Extracted information =>
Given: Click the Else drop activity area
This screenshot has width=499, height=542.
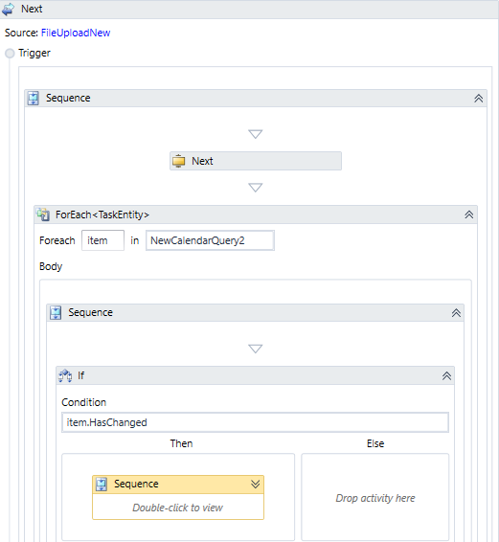Looking at the screenshot, I should pyautogui.click(x=375, y=497).

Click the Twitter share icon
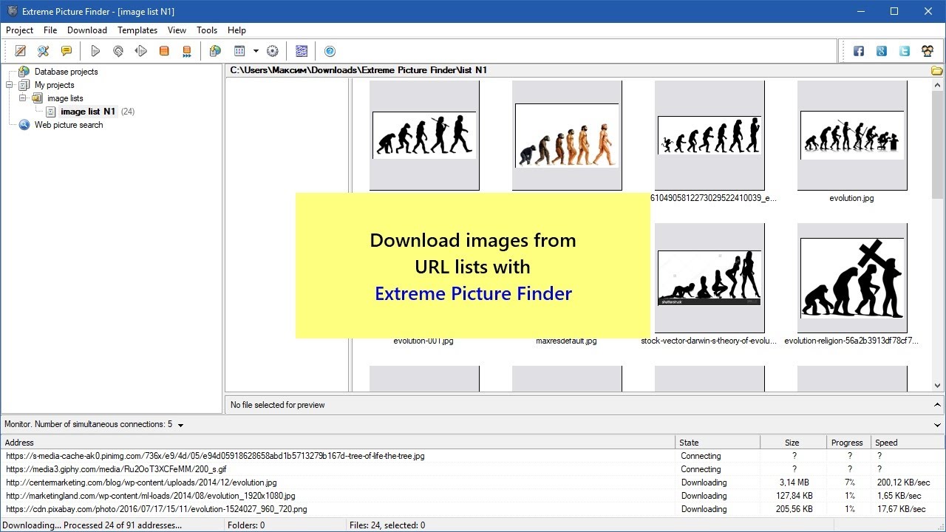(905, 51)
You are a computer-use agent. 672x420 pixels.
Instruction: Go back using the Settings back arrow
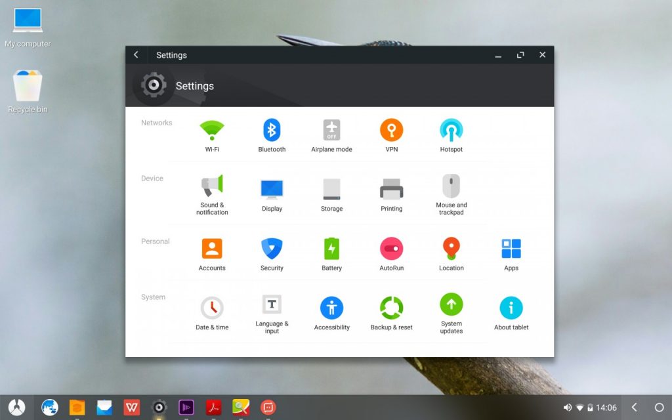(x=136, y=55)
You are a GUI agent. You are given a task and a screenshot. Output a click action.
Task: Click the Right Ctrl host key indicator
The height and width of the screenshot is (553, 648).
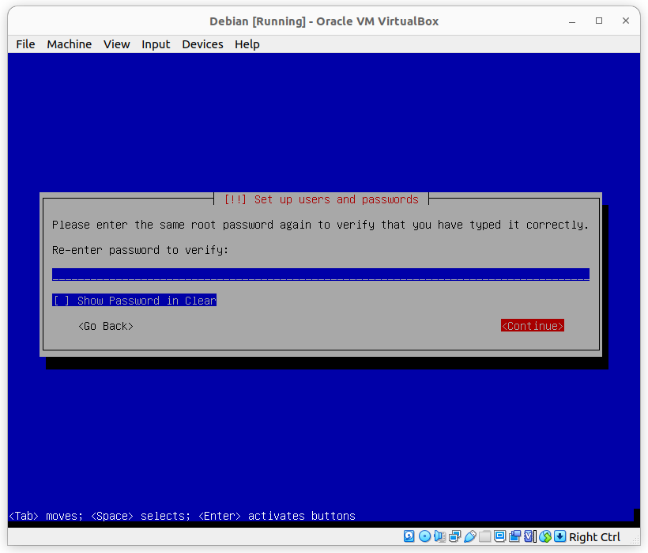pyautogui.click(x=593, y=536)
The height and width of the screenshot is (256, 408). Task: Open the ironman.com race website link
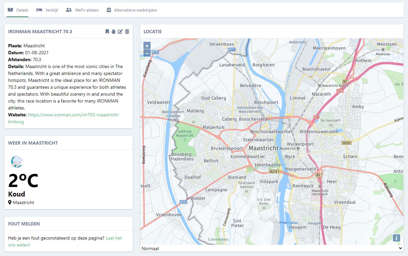click(x=74, y=115)
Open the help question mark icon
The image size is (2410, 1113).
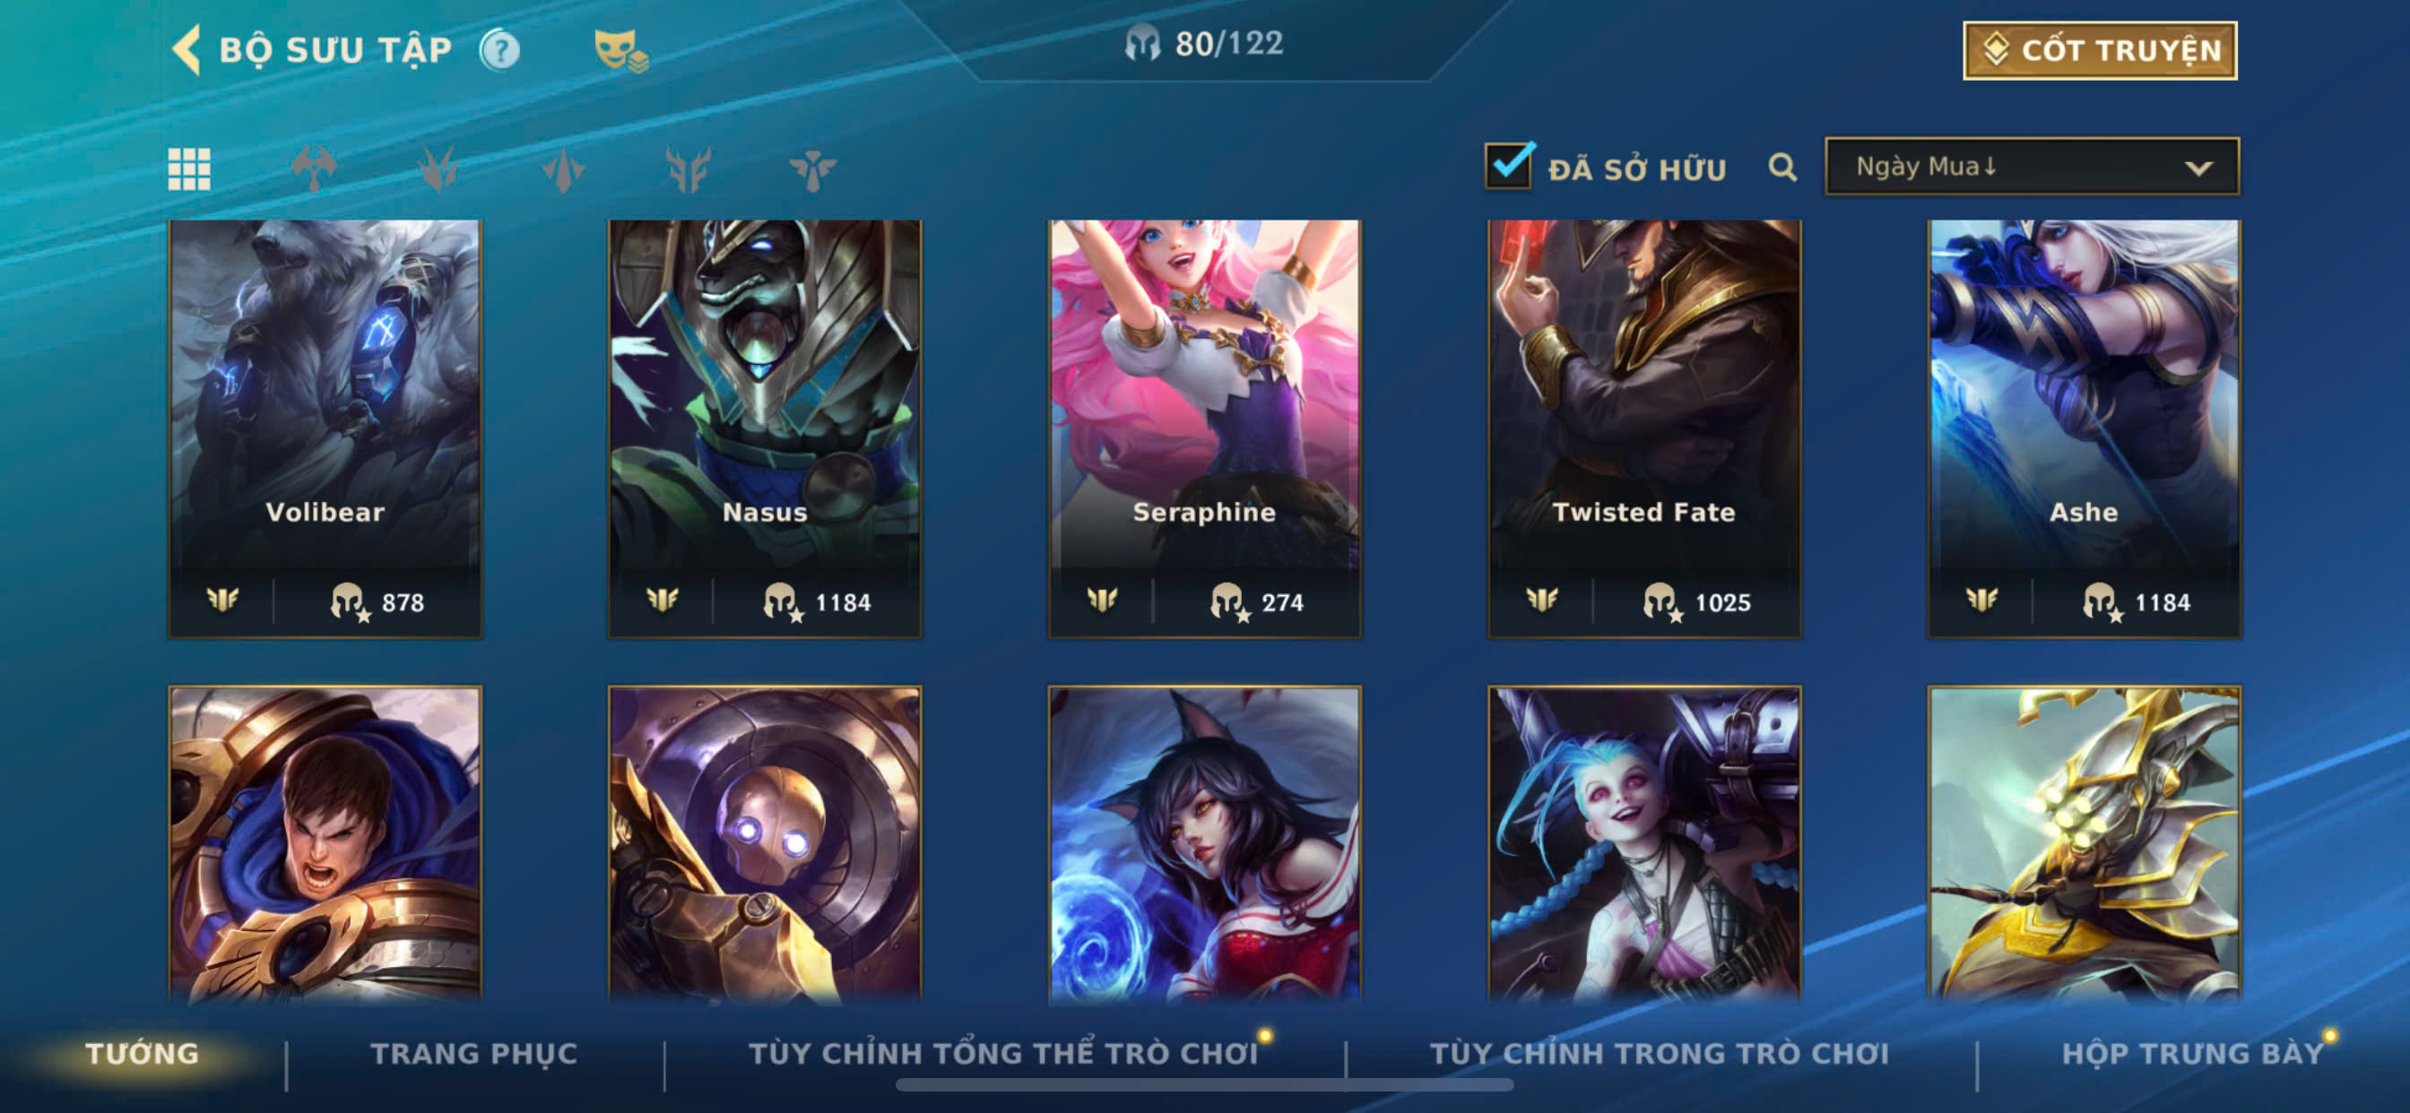[500, 50]
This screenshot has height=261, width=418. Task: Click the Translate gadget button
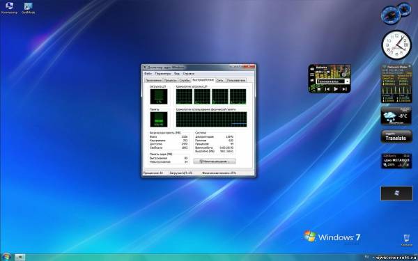(396, 136)

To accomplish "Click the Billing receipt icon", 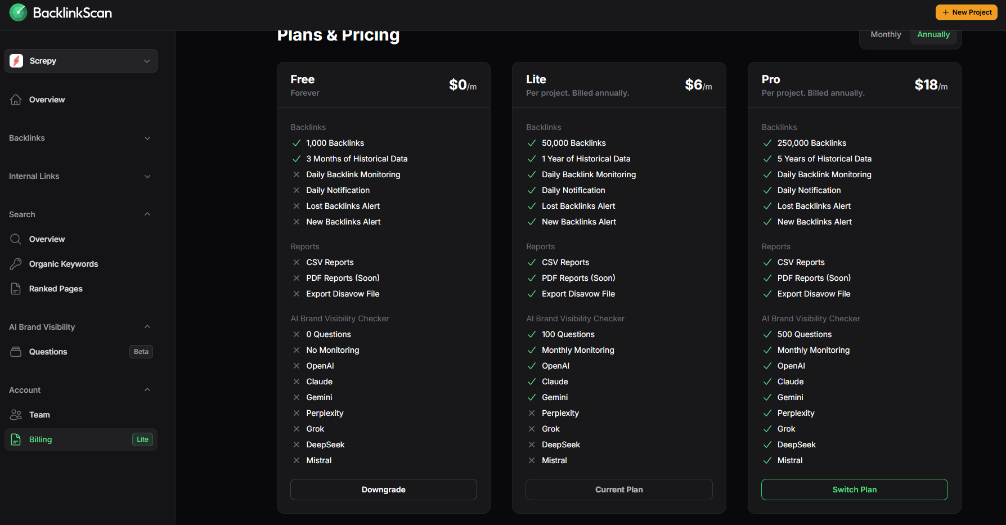I will click(16, 439).
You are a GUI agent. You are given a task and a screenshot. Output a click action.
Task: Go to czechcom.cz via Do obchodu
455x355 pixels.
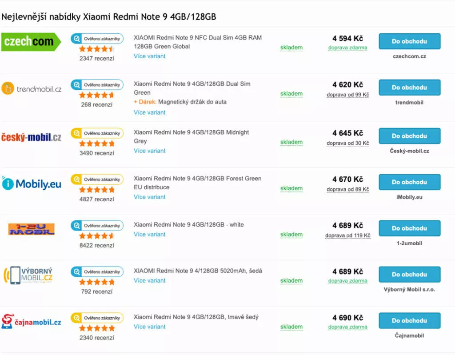[x=409, y=41]
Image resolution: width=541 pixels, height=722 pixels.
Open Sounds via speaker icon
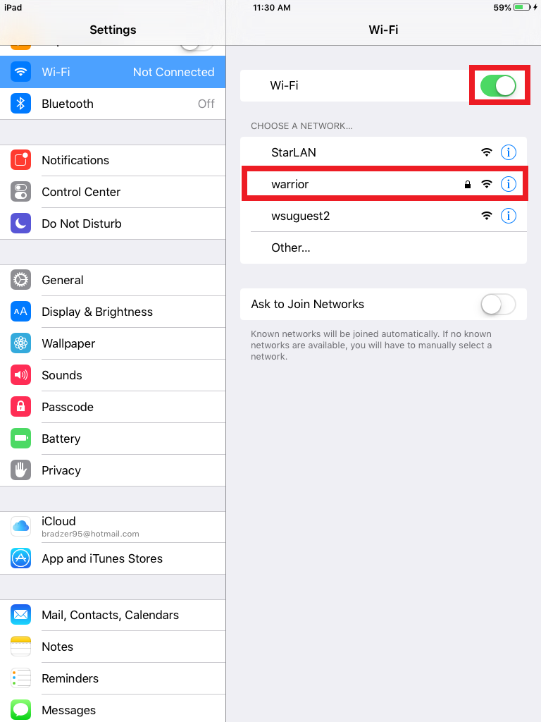point(20,375)
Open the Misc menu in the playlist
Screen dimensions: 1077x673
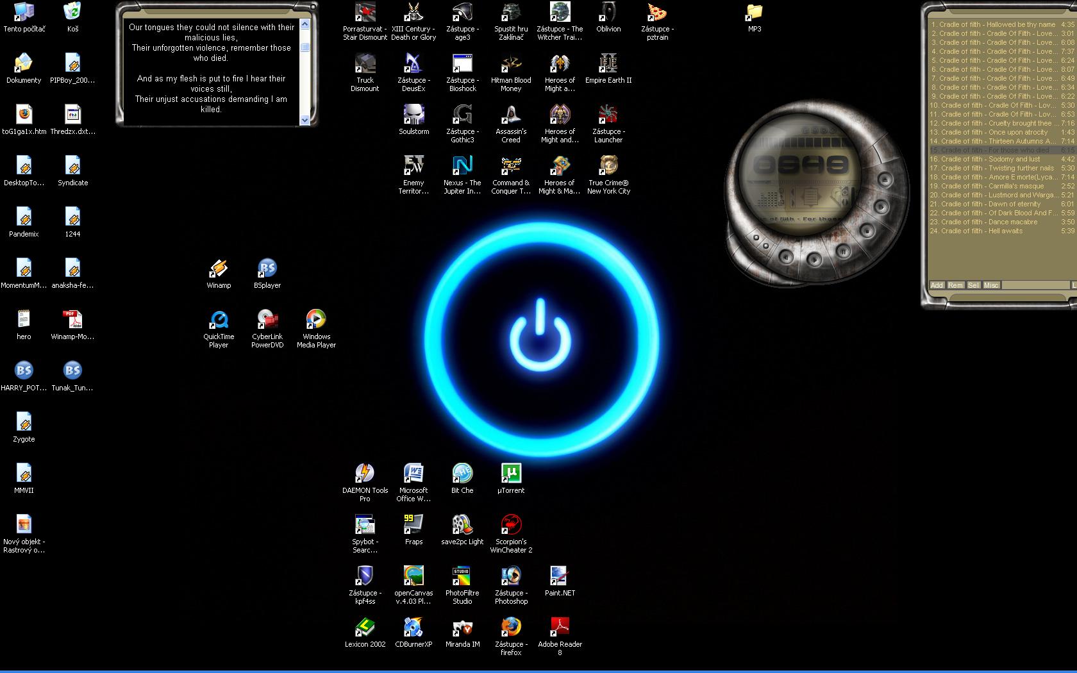point(991,285)
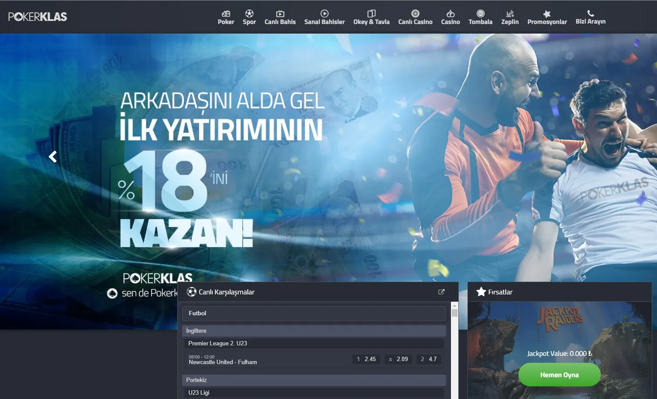The image size is (657, 399).
Task: Open the Tombala menu item
Action: [x=480, y=17]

What is required => Return exactly the stretch above whose first line contains "You are a computer-use agent. 672x420 pixels." and whose last line contains "Open the help question mark icon", and nothing outside it. The pictures should not appear.

Answer =>
You are a computer-use agent. 672x420 pixels.
Instruction: Go back using the Settings back arrow
(x=136, y=55)
You are a GUI agent. You are given a task and a screenshot. Output a click action.
Task: Click the Right Ctrl host key indicator
The height and width of the screenshot is (553, 648).
pyautogui.click(x=593, y=536)
The height and width of the screenshot is (256, 408). Task: Open the ironman.com race website link
click(x=74, y=115)
Open the help question mark icon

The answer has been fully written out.